= Task goal =
The required output is the exact run of lines below that opens at the line with "Süryani düğün fotoğrafçısı (189, 2246)" and closes at the line with "[alt.text.label.Pinterest] (163, 2452)".

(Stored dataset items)

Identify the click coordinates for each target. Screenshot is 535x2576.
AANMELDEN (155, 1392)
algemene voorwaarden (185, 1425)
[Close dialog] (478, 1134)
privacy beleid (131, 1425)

* * *

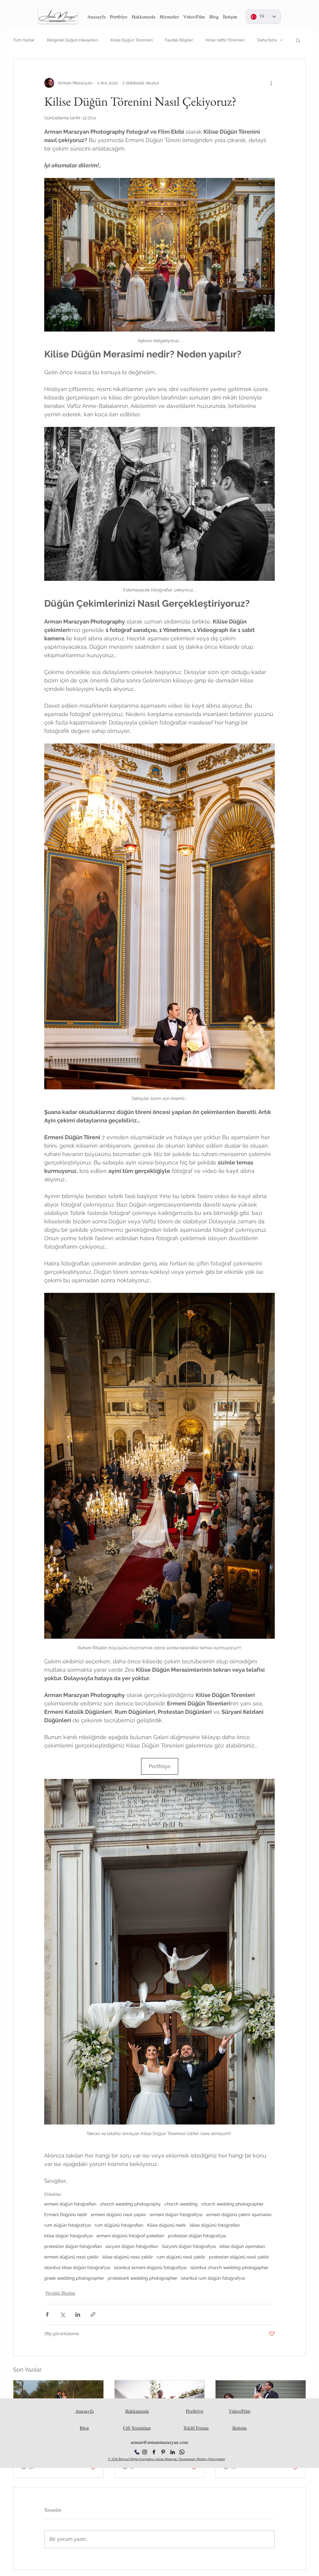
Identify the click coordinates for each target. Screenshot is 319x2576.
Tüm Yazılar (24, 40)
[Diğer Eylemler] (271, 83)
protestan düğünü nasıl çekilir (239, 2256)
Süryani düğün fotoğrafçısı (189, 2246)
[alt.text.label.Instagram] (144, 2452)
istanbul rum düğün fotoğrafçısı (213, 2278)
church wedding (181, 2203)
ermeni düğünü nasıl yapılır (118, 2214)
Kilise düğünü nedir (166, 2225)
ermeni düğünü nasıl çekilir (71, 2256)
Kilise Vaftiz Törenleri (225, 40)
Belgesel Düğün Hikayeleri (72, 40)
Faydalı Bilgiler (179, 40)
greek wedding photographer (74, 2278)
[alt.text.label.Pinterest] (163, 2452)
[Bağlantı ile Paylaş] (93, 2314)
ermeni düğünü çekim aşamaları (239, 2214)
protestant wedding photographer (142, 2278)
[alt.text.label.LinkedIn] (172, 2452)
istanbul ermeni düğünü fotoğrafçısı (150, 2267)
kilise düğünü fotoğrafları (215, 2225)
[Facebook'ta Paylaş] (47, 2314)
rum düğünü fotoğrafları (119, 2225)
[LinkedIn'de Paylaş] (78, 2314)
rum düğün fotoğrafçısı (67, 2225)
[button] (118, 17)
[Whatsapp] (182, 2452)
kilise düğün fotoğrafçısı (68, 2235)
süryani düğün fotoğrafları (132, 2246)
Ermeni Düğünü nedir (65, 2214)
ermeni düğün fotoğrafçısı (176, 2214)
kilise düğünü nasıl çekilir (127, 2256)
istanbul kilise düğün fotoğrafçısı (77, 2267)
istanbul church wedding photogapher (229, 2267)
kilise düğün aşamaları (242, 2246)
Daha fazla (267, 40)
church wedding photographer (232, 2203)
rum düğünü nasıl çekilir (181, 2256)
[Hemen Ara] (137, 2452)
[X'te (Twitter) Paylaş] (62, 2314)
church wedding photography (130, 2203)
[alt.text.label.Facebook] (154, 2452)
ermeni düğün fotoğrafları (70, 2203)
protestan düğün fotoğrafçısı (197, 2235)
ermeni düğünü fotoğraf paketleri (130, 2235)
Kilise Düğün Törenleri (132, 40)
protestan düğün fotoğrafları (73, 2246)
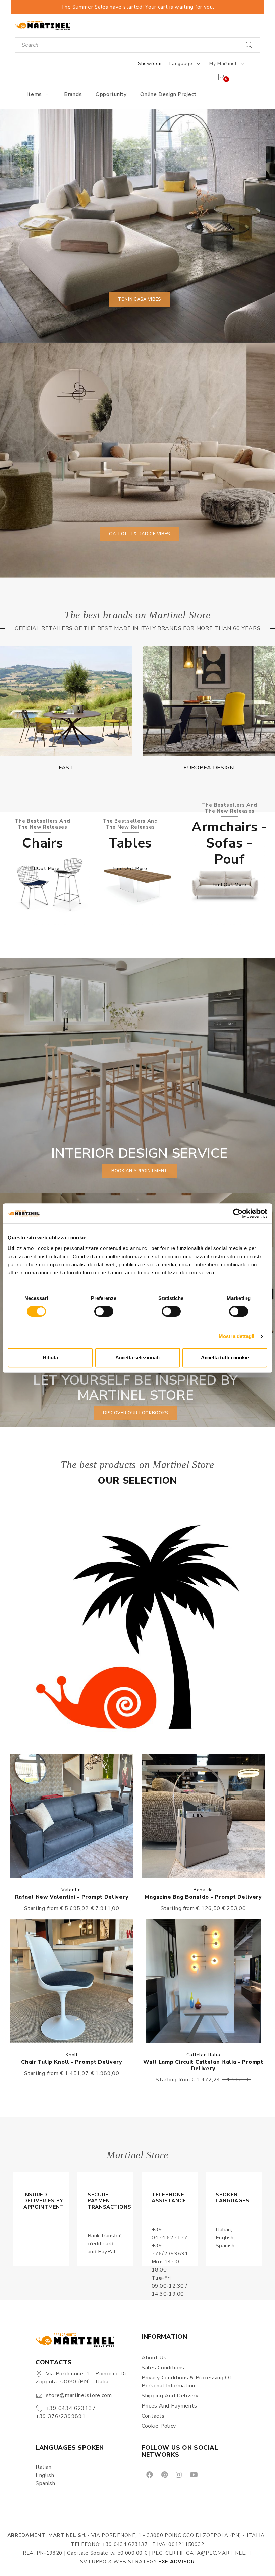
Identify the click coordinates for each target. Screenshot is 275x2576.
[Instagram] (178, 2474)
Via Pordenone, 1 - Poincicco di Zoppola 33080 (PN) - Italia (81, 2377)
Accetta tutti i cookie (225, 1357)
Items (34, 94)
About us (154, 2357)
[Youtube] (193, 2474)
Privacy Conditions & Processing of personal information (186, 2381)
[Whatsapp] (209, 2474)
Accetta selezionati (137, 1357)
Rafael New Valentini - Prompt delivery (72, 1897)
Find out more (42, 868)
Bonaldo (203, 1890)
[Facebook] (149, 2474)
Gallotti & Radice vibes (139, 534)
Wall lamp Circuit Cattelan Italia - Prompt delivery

= Answer to this task =
Süryani düğün fotoğrafçısı (189, 2246)
[alt.text.label.Instagram] (144, 2452)
istanbul rum düğün fotoğrafçısı (213, 2278)
church wedding (181, 2203)
ermeni düğünü nasıl yapılır (118, 2214)
Kilise düğünü nedir (166, 2225)
ermeni düğünü nasıl çekilir (71, 2256)
Kilise Vaftiz Törenleri (225, 40)
Belgesel Düğün Hikayeleri (72, 40)
Faydalı Bilgiler (179, 40)
greek wedding photographer (74, 2278)
[alt.text.label.Pinterest] (163, 2452)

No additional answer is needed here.